== Compito scritto A ==
Estrai dalle voci tutte le righe in cui compare la parola "June".

La distinzione tra parte
monumentale e parte direzionale del castello (distinzione che sarebbe definita
attraverso una planimetria allegata alla convenzione) appare tuttavia priva di
fondamento, se non come mero riferimento legato a fini organizzativi interni
rispetto ad un bene, il castello, che è tutelato nella sua interezza fin dal D.M.
24 maggio 1955 in quanto bene di particolare interesse storico-artistico, provvedimento dal
quale non si evince alcuna differenziazione riconducibile a quella riportata
nella convenzione. Si ritiene pertanto che tale distinzione non possa essere
utilizzata nel testo di una convenzione tra Amministrazione Pubblica e parte
privata, anche perché in certo modo allusiva di una gradualità di priorità tra
le due (presunte) porzioni dell’edificio storico, assegnando alla parte
indicata come “direzionale” una sorta di diritto attenuato (o di non diritto)
alla tutela peraltro prevista per l’intero complesso del castello dal
provvedimento sopra citato. Si aggiunga che è ampiamente documentato che il
castello è frutto di molti interventi realizzati nei secoli, dal Duecento in
poi, dalle varie signorie che hanno avuto il possesso del maniero, e che hanno
progressivamente portato ad un ampliamento dell’area abitativa. Di tali
interventi e della loro valenza storica ed artistica vi è peraltro traccia
anche nella documentazione relativa alle opere di restauro e recupero effettuate
dopo il passaggio della proprietà dal Comune di Oria alla famiglia Martini
Carissimo nei primi decenni del Novecento.
Circa l’uso previsto per la parte
“direzionale”, che sarebbe adibita ad attività di wedding ed eventi in genere,
anche musicali, con la precisazione che le attività di somministrazione di
pasti e bevande ed eventuale vendita saranno svolte nel castello in occasione
dei matrimoni e degli eventi in genere e/o durante le attività legate al
turismo culturale, scolastico e congressuale, è necessario sottolineare che si
tratta di una definizione imprecisa, specie alla luce del fatto che, sempre
secondo quelli che sarebbero i contenuti della convenzione, le obbligazioni
assunte con la convenzione medesima sarebbero legate all’esercizio
dell’attività di impresa e non costituirebbero invece obbligazioni propter
rem (cioè non sarebbero legate alla proprietà del castello). Da qui
l’esigenza di una definizione chiara ed univoca dell’attività di impresa
esercitata nel castello, anche alla luce di quanto riporterebbe la convenzione,
secondo la quale le obbligazioni assunte vincolerebbero le parti per tutta la
durata dell’attività imprenditoriale e comunque per un periodo non inferiore a
10 anni dall’avvio dell’attività. Dopo i 10 anni se l’attuale proprietà o
eventuali acquirenti o locatari non intendessero più svolgere l’attività di
impresa sopra descritta la Convenzione sarebbe sospesa, salvo un obbligo di
apertura al pubblico per ulteriori 20 anni (su questo aspetto si tornerà fra
breve). La descrizione dell’attività di impresa riportata nella convenzione
(descrizione decisiva per capire se essa è stata sospesa, ripresa, o se è
mutata) non appare adeguata né sul piano giuridico né su quello amministrativo.

== Compito scritto B ==
Nell'estratto del testo, per quanti anni resterebbe l'obbligo di apertura al pubblico se, dopo i primi 10, l'attività d'impresa non venisse più svolta?

== Voci fornite ==
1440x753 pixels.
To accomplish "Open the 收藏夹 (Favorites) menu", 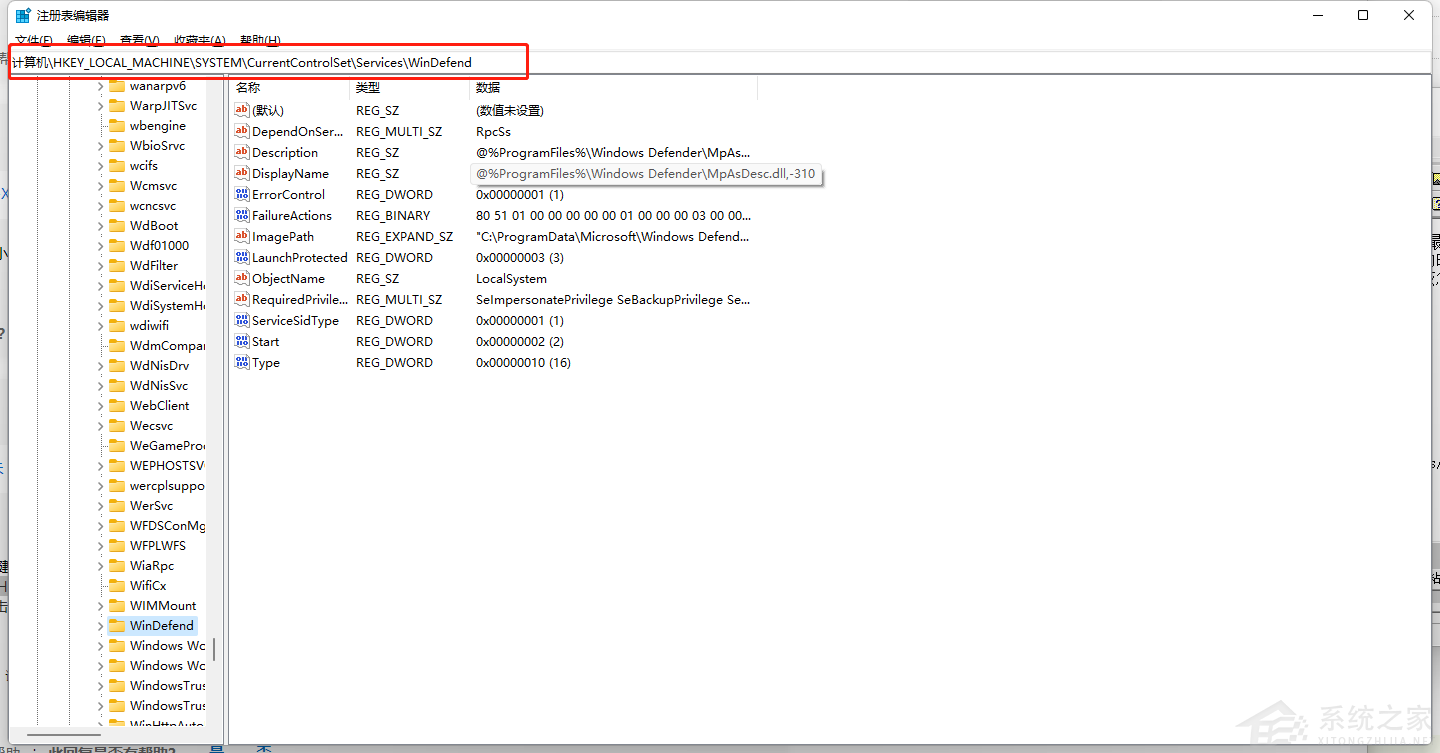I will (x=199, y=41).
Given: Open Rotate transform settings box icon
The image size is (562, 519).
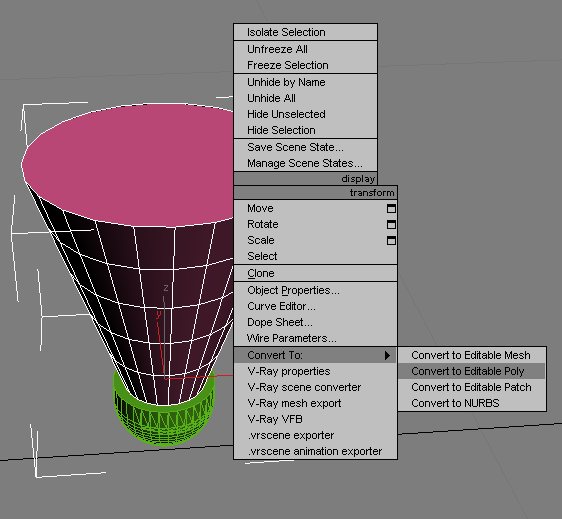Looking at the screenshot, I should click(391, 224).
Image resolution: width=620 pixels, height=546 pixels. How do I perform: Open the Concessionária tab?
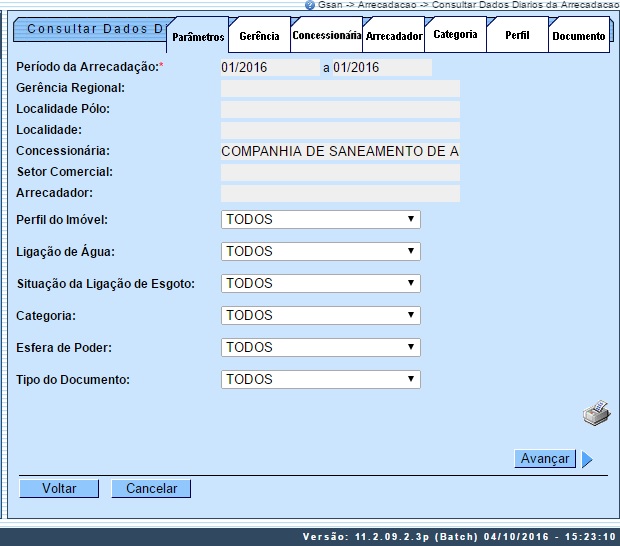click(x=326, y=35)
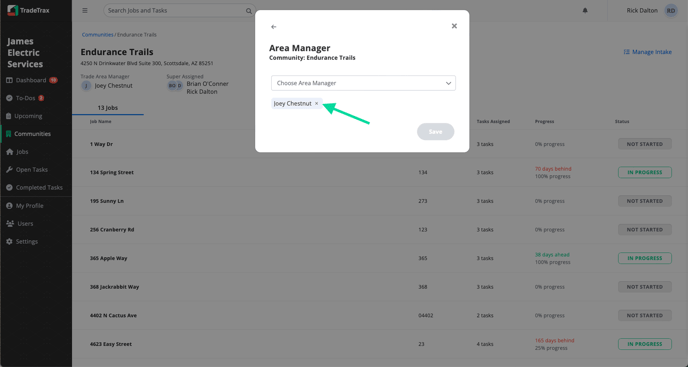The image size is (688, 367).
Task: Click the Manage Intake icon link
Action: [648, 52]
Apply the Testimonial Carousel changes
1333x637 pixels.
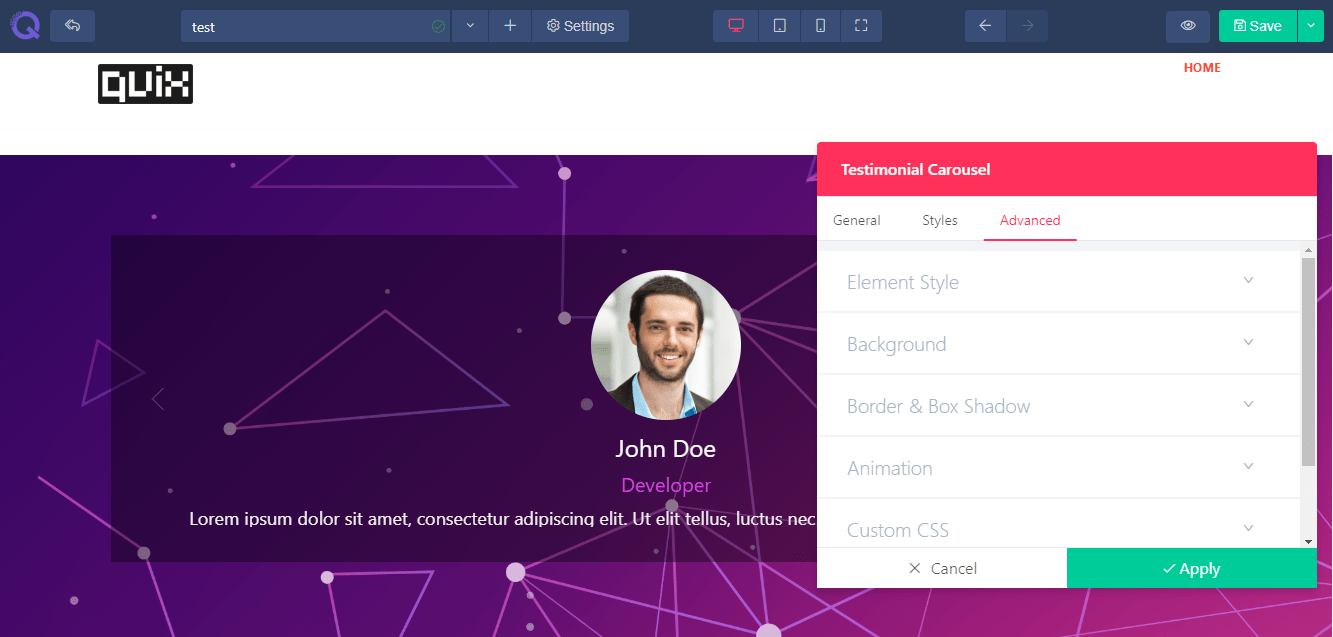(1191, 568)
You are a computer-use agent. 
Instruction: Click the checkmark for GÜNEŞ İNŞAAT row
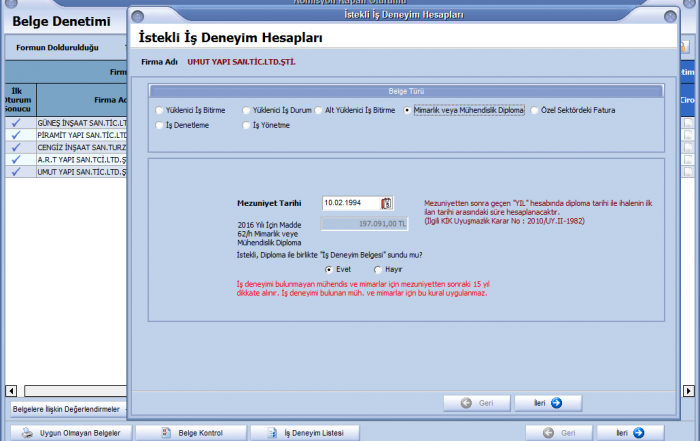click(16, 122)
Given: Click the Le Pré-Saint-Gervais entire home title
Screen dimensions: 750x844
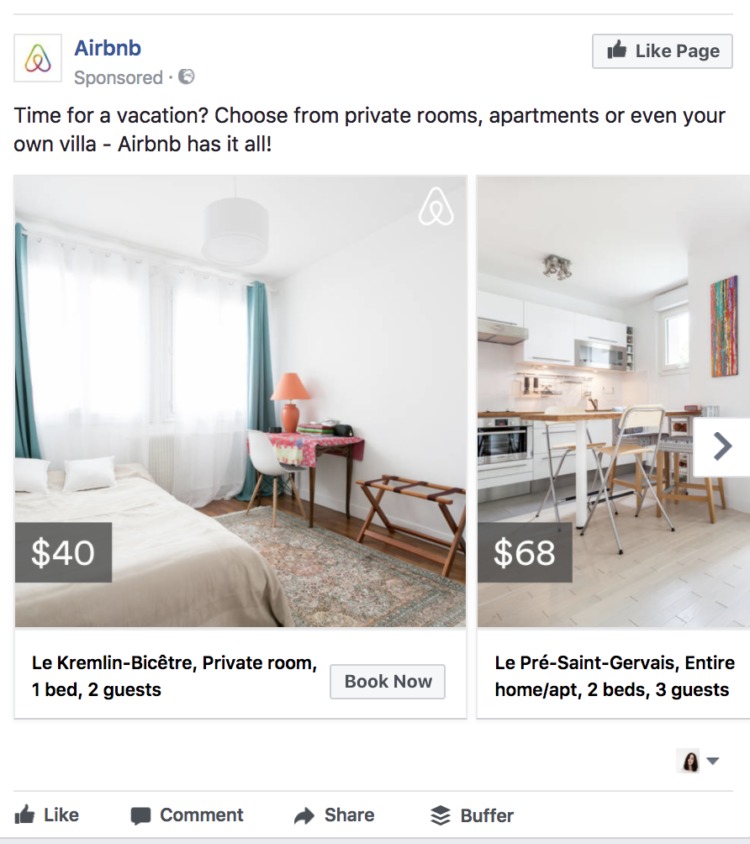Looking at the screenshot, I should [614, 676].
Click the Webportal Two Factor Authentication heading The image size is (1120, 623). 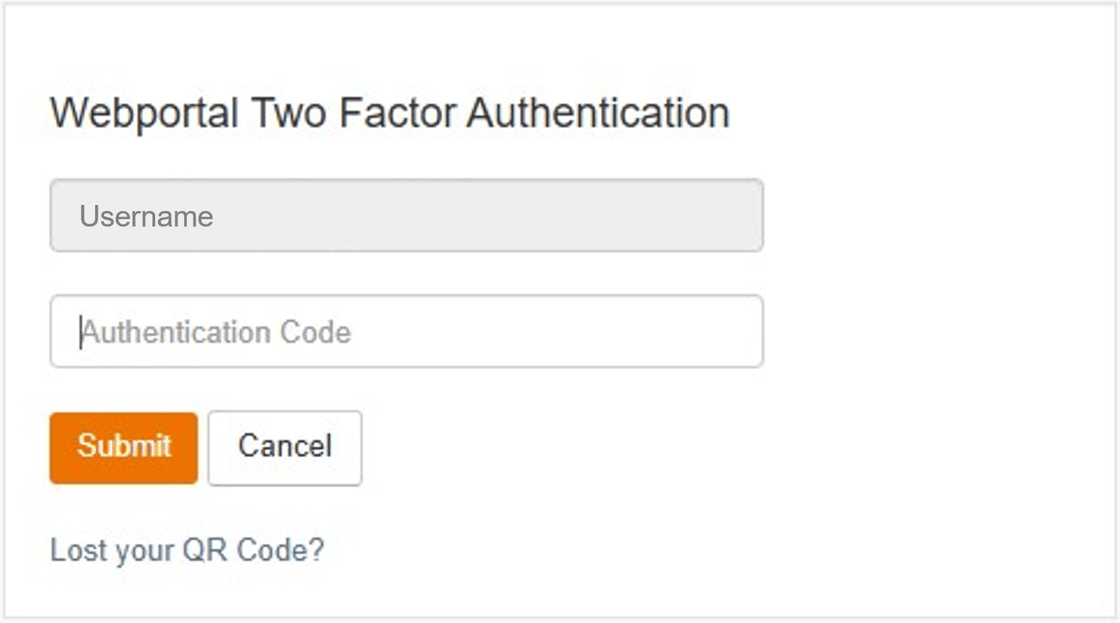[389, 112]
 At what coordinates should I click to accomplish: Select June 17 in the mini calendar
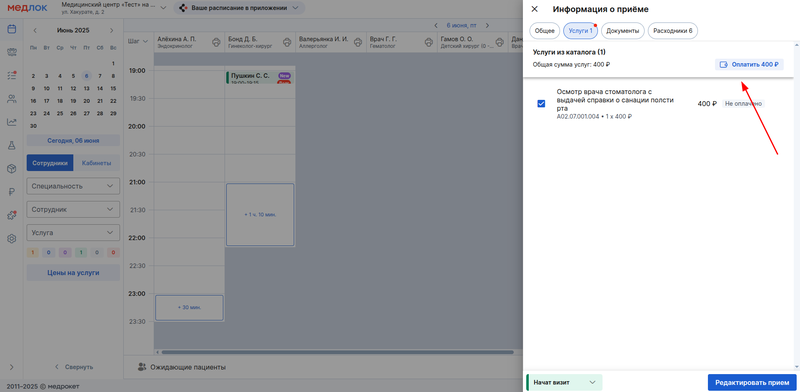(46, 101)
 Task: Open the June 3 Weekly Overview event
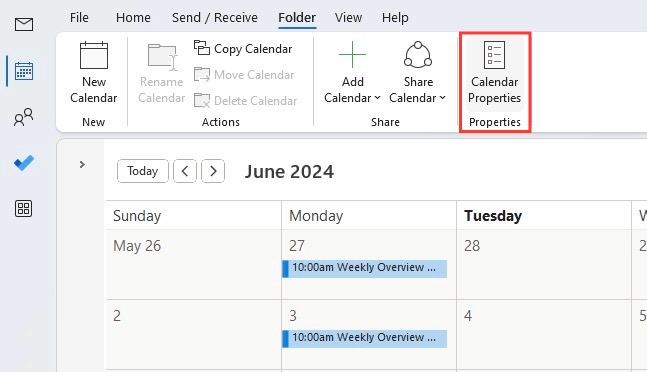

== Soluzione A ==
 At what coordinates should I click to accomplish: Select June 17 in the mini calendar
 Task: Open the June 3 Weekly Overview event

== Soluzione B ==
Per ulteriori 20 anni.